● **WORK INSTRUCTIONS**
Reproduce verbatim the material between the line containing "The image size" and the line containing "(1127, 21).", inclusive, leaving the pictures out of your answer.

##### DATA PROVIDED

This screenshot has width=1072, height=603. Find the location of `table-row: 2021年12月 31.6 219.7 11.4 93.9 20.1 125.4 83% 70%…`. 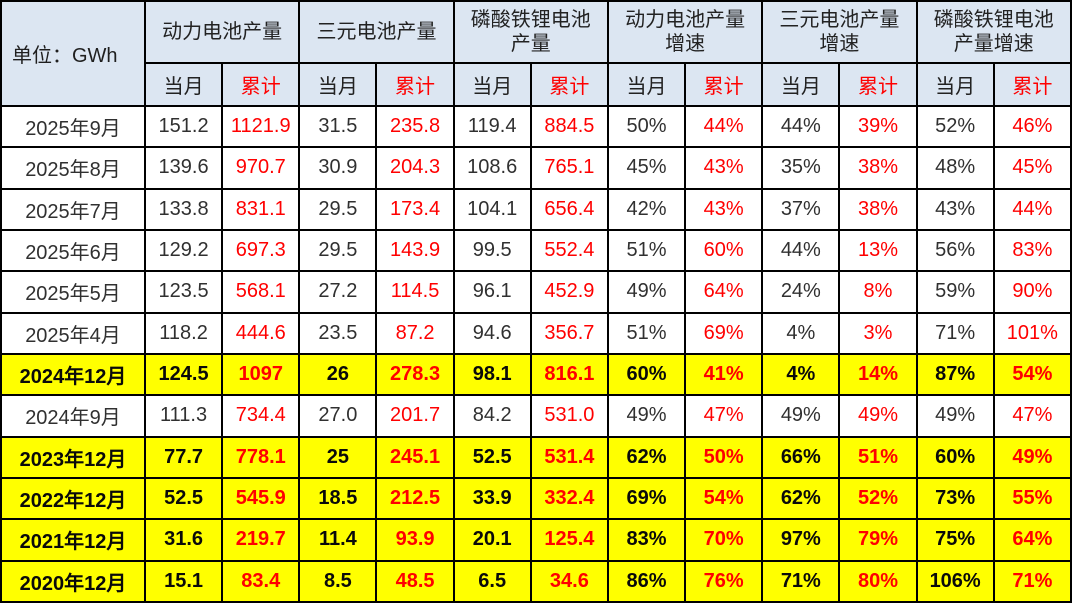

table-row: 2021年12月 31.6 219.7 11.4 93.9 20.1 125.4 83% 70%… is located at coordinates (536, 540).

##########
##### DATA PROVIDED

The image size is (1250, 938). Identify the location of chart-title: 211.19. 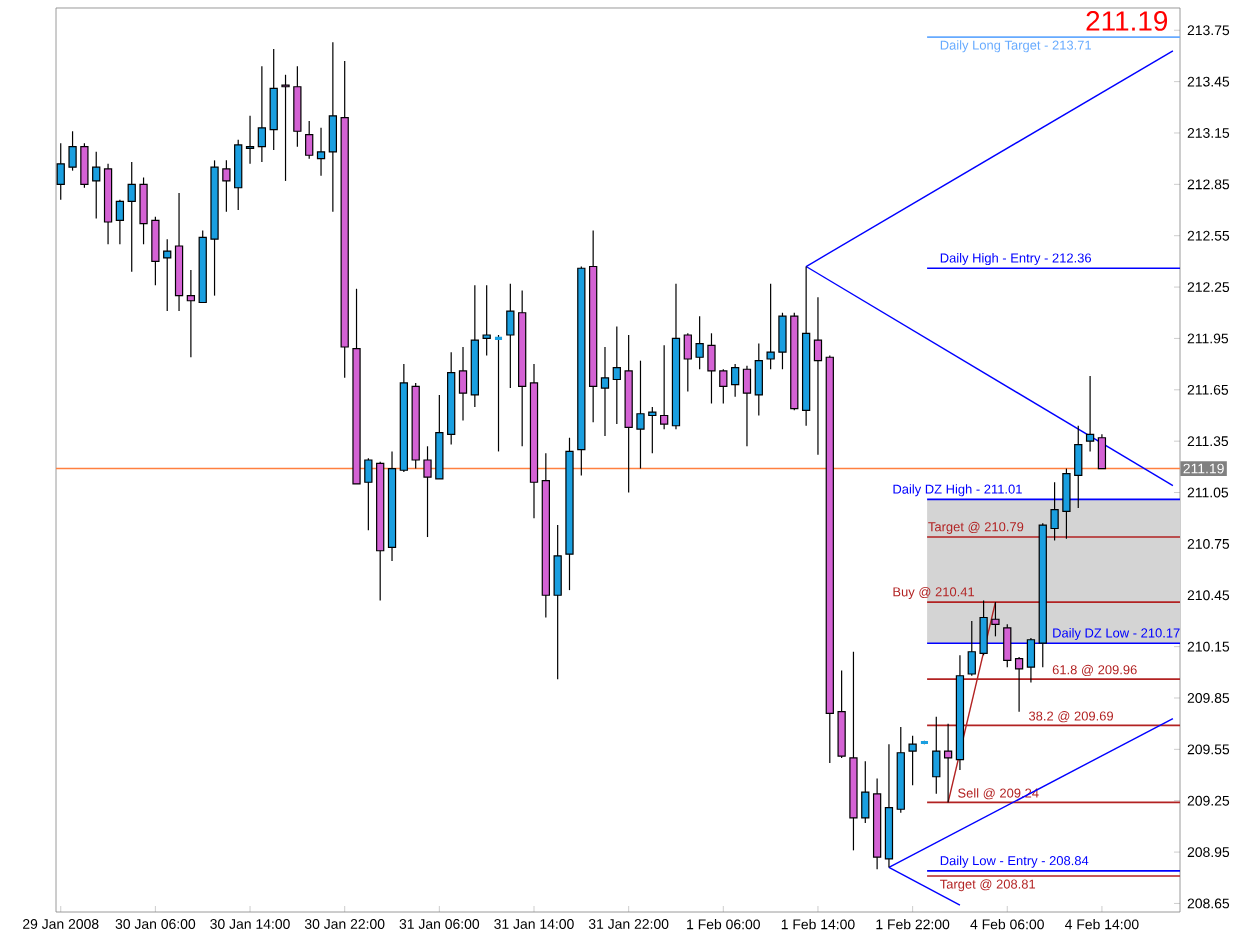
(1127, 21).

##########
##### DATA PROVIDED

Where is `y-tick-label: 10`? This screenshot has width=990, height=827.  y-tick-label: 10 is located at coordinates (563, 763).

##########

● **RESULT FOR THIS TASK**
The image size is (1250, 938). Identify the location of chart-title: 211.19. 
(1127, 21).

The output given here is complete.